_What the task asks_
Without pictures, repeat exactly the lines from the one containing "À propos (79, 2018)" through the end of the entries.

_Given data_
-*-*-

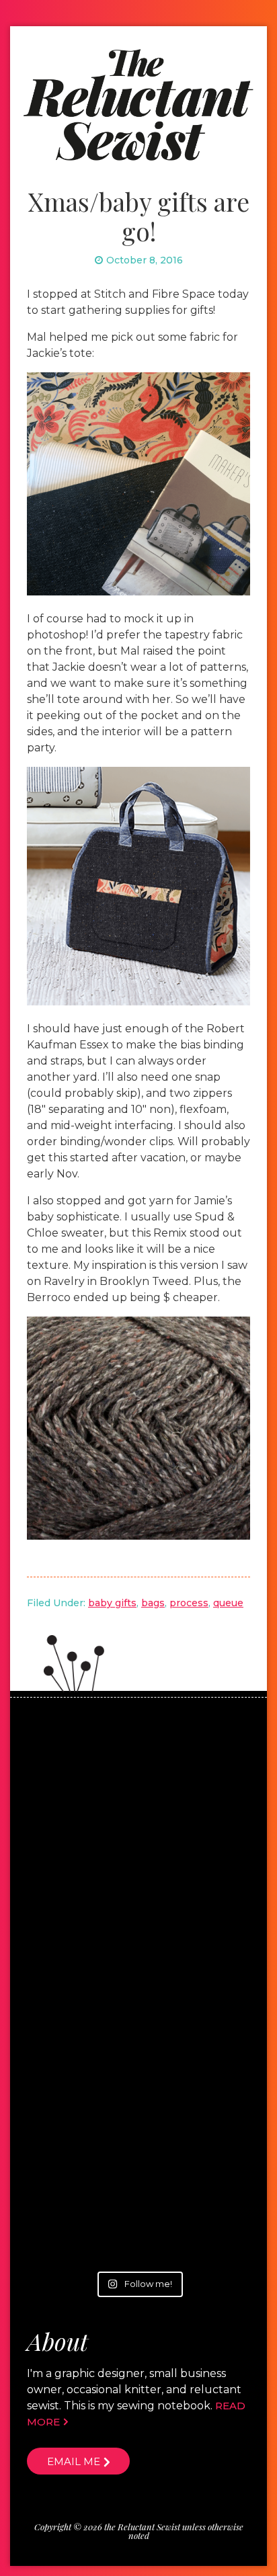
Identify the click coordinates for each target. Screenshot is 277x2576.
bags (153, 1603)
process (188, 1603)
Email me (73, 2461)
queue (228, 1603)
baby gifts (112, 1603)
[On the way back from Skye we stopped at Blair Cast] (138, 1794)
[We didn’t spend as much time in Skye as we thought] (138, 1929)
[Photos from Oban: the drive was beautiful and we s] (138, 2063)
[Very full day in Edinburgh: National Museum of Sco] (138, 2197)
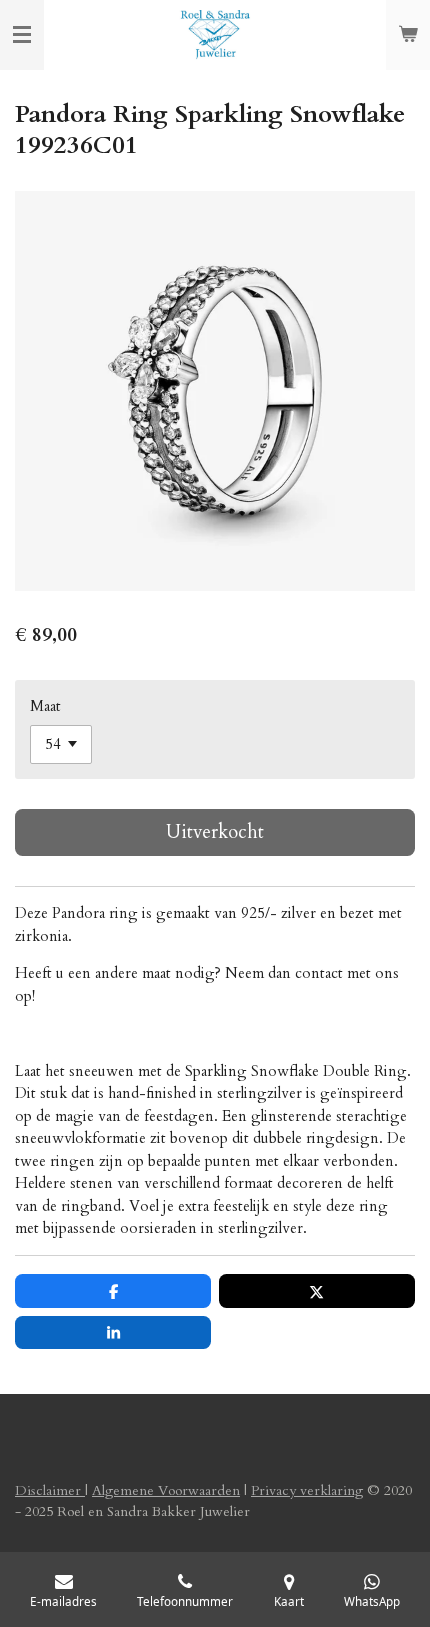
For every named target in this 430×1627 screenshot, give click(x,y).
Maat (45, 706)
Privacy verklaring (307, 1490)
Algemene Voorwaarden (166, 1490)
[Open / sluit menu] (22, 35)
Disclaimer (50, 1490)
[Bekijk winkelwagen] (408, 35)
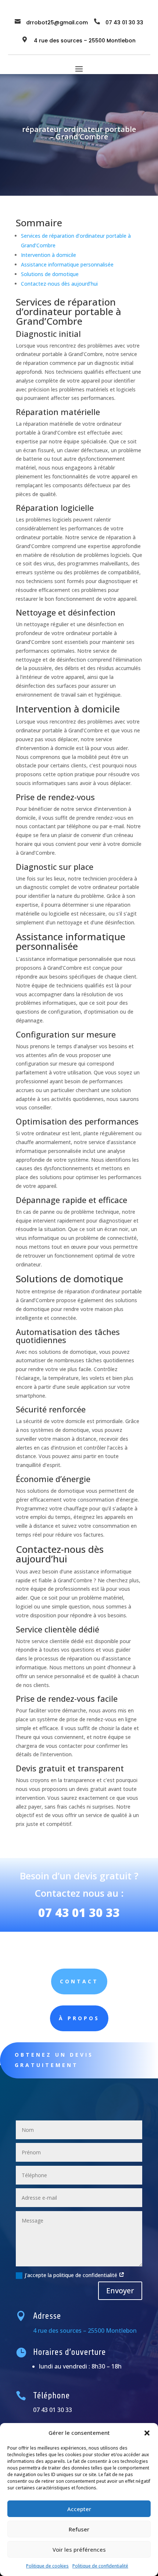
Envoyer (120, 2291)
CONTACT (79, 1981)
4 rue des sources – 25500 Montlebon (85, 40)
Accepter (79, 2509)
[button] (147, 2433)
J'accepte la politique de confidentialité (72, 2275)
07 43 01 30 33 (79, 1912)
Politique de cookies (47, 2566)
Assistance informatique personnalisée (67, 264)
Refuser (79, 2529)
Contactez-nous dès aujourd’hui (59, 283)
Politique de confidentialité (100, 2566)
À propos (79, 2018)
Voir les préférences (79, 2549)
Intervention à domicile (48, 254)
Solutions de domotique (50, 274)
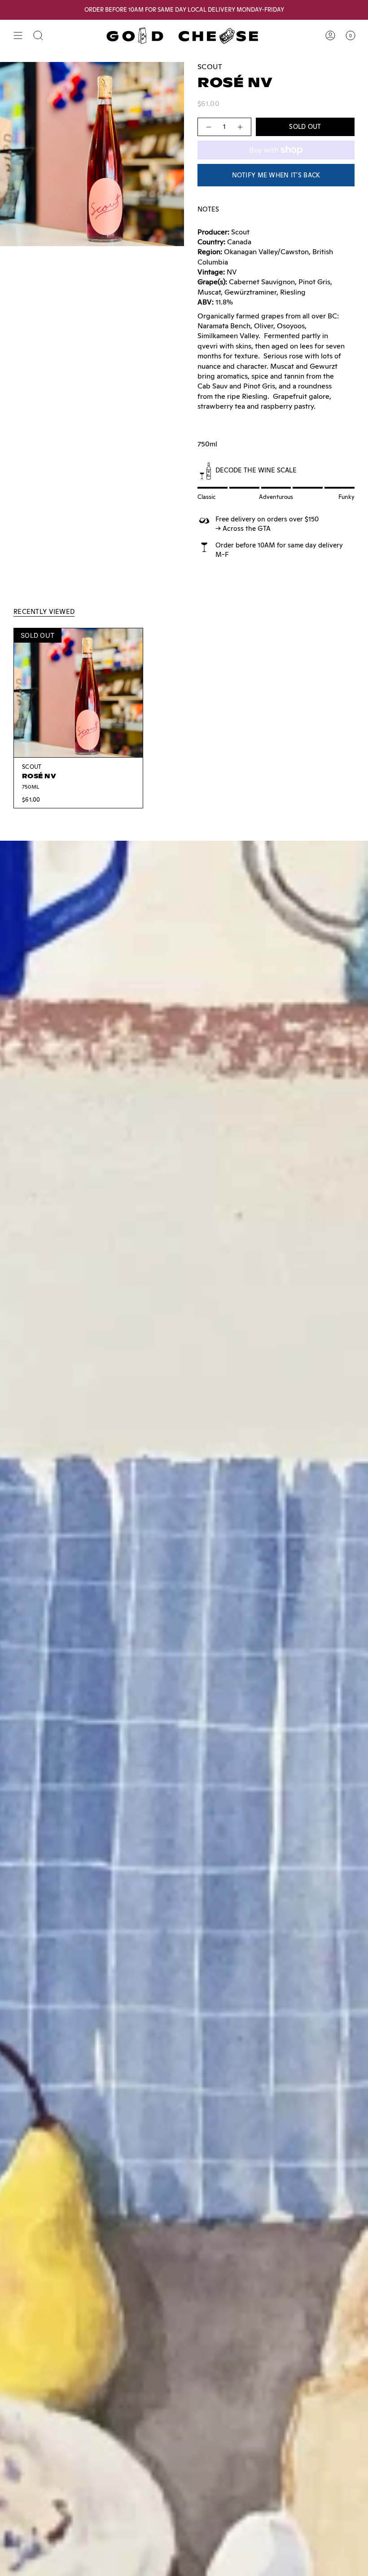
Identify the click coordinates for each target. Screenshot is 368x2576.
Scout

-*-*-

_Answer area_
À propos (79, 2018)
Voir les préférences (79, 2549)
Intervention à domicile (48, 254)
Solutions de domotique (50, 274)
Identify the click coordinates for each target. Screenshot is 368x2576.
Scout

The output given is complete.